[TASK GOAL]
Lift out each line of the data that holds "computer".

SOURCE MATERIAL: Begin

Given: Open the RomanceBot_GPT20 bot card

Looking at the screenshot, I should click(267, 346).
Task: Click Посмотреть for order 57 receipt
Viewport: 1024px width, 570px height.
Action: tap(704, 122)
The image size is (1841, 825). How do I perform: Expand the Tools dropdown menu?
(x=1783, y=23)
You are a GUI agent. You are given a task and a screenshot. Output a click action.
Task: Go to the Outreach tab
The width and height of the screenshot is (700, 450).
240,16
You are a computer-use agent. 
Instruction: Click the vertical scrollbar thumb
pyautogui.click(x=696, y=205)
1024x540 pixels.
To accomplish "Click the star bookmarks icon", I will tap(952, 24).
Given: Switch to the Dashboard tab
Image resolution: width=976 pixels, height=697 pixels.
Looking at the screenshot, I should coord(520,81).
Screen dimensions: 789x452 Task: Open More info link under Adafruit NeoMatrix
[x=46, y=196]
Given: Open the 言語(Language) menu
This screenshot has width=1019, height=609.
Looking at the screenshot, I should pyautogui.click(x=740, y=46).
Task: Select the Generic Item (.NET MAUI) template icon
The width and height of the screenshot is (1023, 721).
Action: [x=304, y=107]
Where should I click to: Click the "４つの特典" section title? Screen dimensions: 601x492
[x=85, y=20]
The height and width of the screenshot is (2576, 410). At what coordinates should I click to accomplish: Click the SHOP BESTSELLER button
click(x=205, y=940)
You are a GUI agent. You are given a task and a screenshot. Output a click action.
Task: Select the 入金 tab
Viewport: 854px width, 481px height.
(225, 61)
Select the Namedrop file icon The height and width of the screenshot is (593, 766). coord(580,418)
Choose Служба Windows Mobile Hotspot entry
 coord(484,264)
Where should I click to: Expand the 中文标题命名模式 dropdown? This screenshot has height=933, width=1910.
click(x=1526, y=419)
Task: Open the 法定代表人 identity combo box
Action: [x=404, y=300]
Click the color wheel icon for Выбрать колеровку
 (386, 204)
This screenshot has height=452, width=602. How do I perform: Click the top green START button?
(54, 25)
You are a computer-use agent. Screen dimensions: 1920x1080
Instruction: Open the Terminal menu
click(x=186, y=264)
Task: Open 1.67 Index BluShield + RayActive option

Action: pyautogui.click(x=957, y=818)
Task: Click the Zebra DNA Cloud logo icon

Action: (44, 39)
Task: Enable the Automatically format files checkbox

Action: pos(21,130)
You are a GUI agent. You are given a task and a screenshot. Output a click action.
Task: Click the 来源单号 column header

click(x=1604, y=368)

SOURCE MATERIAL: End

[RESULT OF THIS EXERCISE]
You are a computer-use agent. 
You are a computer-use agent. Screen dimensions: 1920x1080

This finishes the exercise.